И вот с такой полной душой, не изливающей избыток грубой тяжести и избыток тёплой нежности, задавленной ей, - в ночь после похорон Оли, уложив затёртого лаской Ивку, она вошла в тёмную комнату, и впервые, честно и просто, не играя в прятки, и не юродствуя над собой, заговорила: « Божиче. Что мне с кладом этим делать, что мне в руки впал? Посчитай, сколько мне лет, если не помнишь. Причти, что у меня больные руки-ноги, сердце зверя дикого, ни одной руки в помощь, и ты думаешь, что я Ивку выращу из семечка в дерево и не тресну? Сейчас и посчитаем вместе». - Она включила свет. Нашербушила в ящике буфета старую газету и слабо чиркающий карандаш. «Олю я в сорок родила. Долго ты думал над её созданием. Заскучал ты по ней и вывел ей двадцать три. Ивку ты нам дал три года назад». - Она записывала в столбик на газете: 40 плюс 23 равно 63. « Шестьдесят три – это я.
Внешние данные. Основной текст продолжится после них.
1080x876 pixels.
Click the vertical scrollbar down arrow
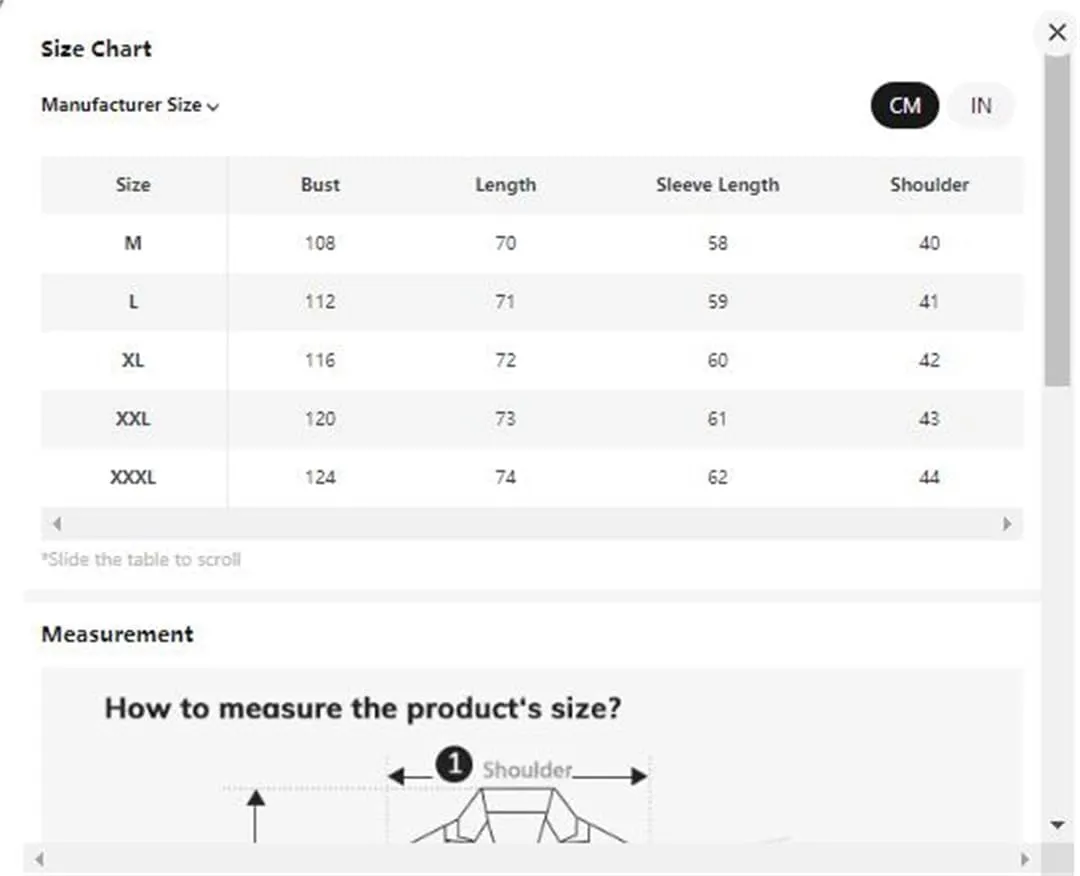(x=1057, y=824)
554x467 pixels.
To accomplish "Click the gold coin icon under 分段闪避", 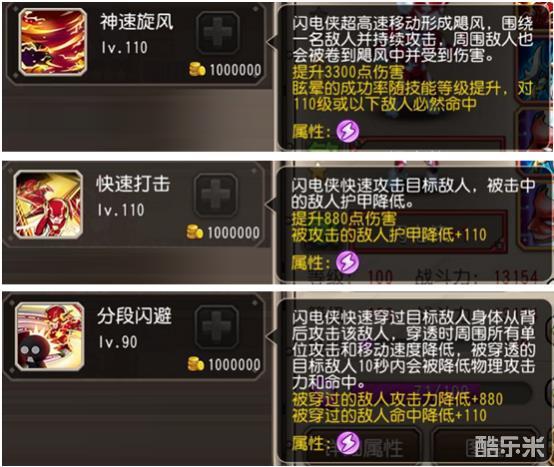I will [196, 364].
Ивка – это 3. А дальше арифметика вне моего ума. В мои 80 Ивке будет 17. Это по-человечески ли? Один на свете с гробами, без ума, без навыка, как корм добыть. Это ещё дожить до 80 надо, что неведомо. Значит, так, помогай! И если я от тебя гробы принимаю, то и ты от меня мой присчёт прими, мне 83 в самый раз. А больше не надо, дальше я лишь обузный мешок ему буду. В 20 он уже из армии придет, готовый к жизни. А пока в армии будет – меня не прибирай, парень должен знать, что его ждут. Вот так я вижу, а ты как? – Зина почуяла, что Божиче согласен, он послал в сердце теплоту. И камень в сердце её дал первую трещину, и в эту щель потекла в её кровь неведомая река радости. Она схватила себя за сердце, потом охватила голову и стала стучать по ней кулаками. «С ума я что ли сошла, дочку закопала и радуюсь?» Тут мелькнула Оля на глаза, встала пред ней и улыбается. Под ногами её лужок света. «Хорошо тебе, доча, вижу. Ну, значит есть причина моей радости». Оля исчезла, а Зинаида поднялась со стула и встала на её место.
Это уже утром, глядя на спящего ребятёнка, она спокойно отодвинула решением все вчерашние не выговоренные вопросы. Он должен жить в радости. И некому тому мешать.
Блаженный бил поклоны, а пьянь пила, чтобы загасить жгучий фонарик жизни и утопить хилый кораблик надежд, но были люди-коровы и люди-волы, и ветровые лошади, и кряжные дубы, и они выдюживали жизнь разумной силой впечатления её в себя.
 
4. ИВКА МОГУТНЫЙ
 
Мать Ивки рано на кладбище отперли, отец отплыл еще раньше, по ****ским обстоятельствам. Деда закорячила история… Бабушка родимая одна с ним, и не мало ему её было, потому что большего не знал.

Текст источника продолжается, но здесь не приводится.